Is the Government Contract World About to Melt Down?
“I suppose the stock market is like this: Here I have a dish of ice cream that costs me ten cents. Robert, the waiter, comes in and says the ice cream is all gone and no more is to be had tonight.
My ice cream suddenly seems more valuable to you and you offer me, say, twelve cents for it. Then Bill, who had intended to order ice cream makes you an offer of thirteen cents. You, being Scotch, can’t resist taking a profit. Bill brags so much about the ice cream that I decide I was foolish to let it go in the first place and buy it back for fourteen cents.
About that time I discover, to my dismay, that the ice cream has melted.”
--Fred C. Kelly, Why You Win or Lose
Abrahams Wolf-Rodda, LLC is a government contracts law firm with a primarily government contractor clientele. Of course, it is important to keep tabs on how your clients are doing. Know your customer.… And year end is a good time to look back and assess where we are and where we are heading.
I wrote a blog at the beginning of 2021 partially about a new Exchange Traded Fund (“ETF”) called the EMLES FEDERAL CONTRACTORS ETF which trades under the symbol FEDX. See https://www.awrcounsel.com/blog/2021/2/17/t-is-good-to-be-king-riding-out-bad-times-in-the-government-contracts-profession?rq=investment. The ETF was created back in October 2020 to track the performance of 22 or so major government contractors, with the 2022 current top three holdings of Northrop Grumman, Lockheed Martin and General Dynamics. As I noted in that earlier blog, I had purchased one share of the ETF so I could monitor the investment performance of the government contracting community. I consider the ETF to be a proxy for the Government contracting world. So, how about an update now on where government contracting stands as an investment meme?

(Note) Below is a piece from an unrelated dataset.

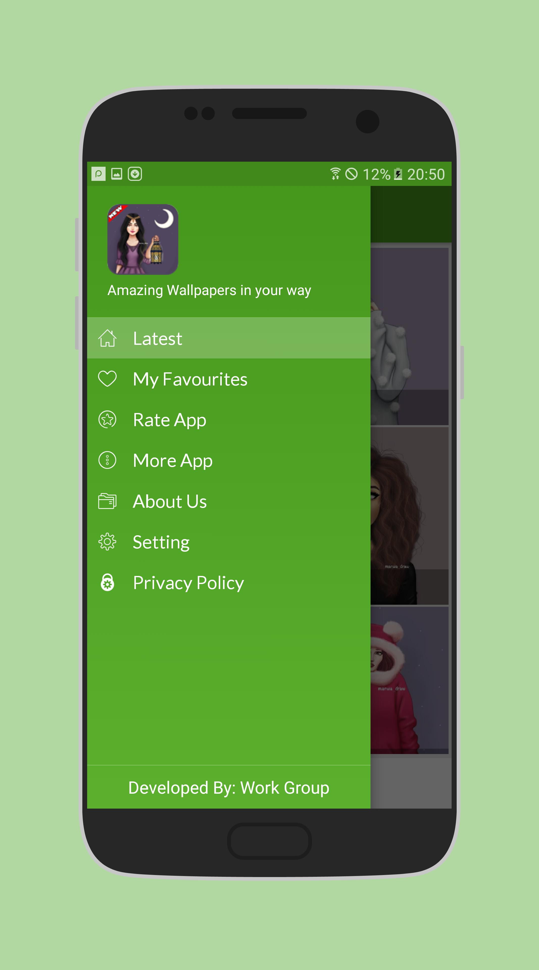Tap the three-dot More App icon
Viewport: 539px width, 970px height.
coord(107,460)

First, let’s go to the numbers. The FEDX Fund itself has had a subpar performance. Spoiler alert — myone share investment is down 5.42% since its purchase. Since its Oct. 14, 2020, fund inception, it is up 9.66% based on market price. That lags its 11.84% preferred comparison index return. See https://emles.com/etf/emles-federal-contractors/. It also significantly trails the return of the S&P 500, albeit that is no surprise since the top 5 technology stocks accounted for more than half the return of that index. No one buys into a government contractor fund expecting the same volatility as the technology funds. It is considered a low risk, lower return investment. Presumably, it will offer you some downside protection when the tides go out.

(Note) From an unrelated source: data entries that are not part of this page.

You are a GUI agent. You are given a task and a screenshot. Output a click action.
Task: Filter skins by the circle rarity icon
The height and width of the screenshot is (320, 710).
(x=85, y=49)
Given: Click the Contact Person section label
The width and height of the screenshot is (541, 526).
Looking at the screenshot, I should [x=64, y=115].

OK, so you expect boring middle of the road returns in government contracting and you got what you expect. But what about a prediction for 2022? What is coming down the road? I am not giving investment advice. Consult your own oracle for that. But I will observe that government contractors tend to have a “book” of existing multi-year contracts. Those contracts either have escalations built-in, or are cost reimbursement, or get only portions of their costs escalated for nonexempt service labor every option year. But most of the work is done by fixed priced contracts, and, in the service world, those contracts tend to last up to five years (a base year and up to four option years). That means that the contract prices tend to be largely fixed for the five year period and are only escalated in accordance with the bid pricing the contractor submitted and the terms of the contract.

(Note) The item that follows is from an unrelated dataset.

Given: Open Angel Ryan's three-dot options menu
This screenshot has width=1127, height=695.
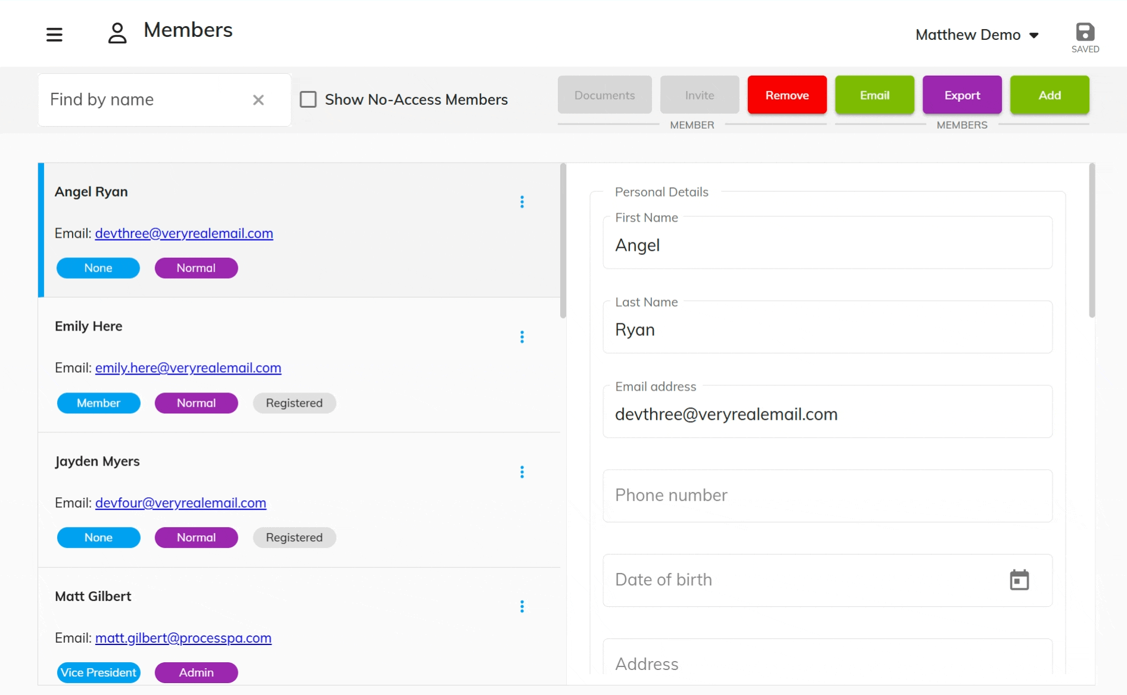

But what does this portend? I don’t think I am ready to accumulate more shares of FEDX ETF beyond the token one share that I hold. In my simple-minded view, many government contractors are locked into fixed price contracts for up to the next five or so years. Those contracts were largely bid on in a low inflation world, with modest annual price escalations built-in, often three per cent or less. If you escalated more, then you ended up high-priced and thus didn’t get the contract award. But now it is quickly becoming apparent we live in a new paradigm of higher inflation. Indeed, inflation is everywhere at the moment. Thus, those fixed price contractors are destined for a run out of their book of business, with the prospect of either reduced profits or even losses, as inflation takes off, costs to perform escalate, but their contract revenue remains fixed. That portends less government contracting community profits going forward. And less profits and higher inflation mean more risks, and lower government contractor stock prices.
Accordingly, in today’s priced for perfection stock market world, in my view, government contractors are about to be set up for a cycle of market underperformance. Yes, government contractors are considered attractive and stable businesses when the world is most risky. But, if the risk is inflation, government contractors lack pricing leverage and power, due to long term contracts. They are thus likely heading towards a fall. If you were thinking about quitting your day job, and living off your government contractor company stock options, now might be a good time to have a plan B if those options decline in value.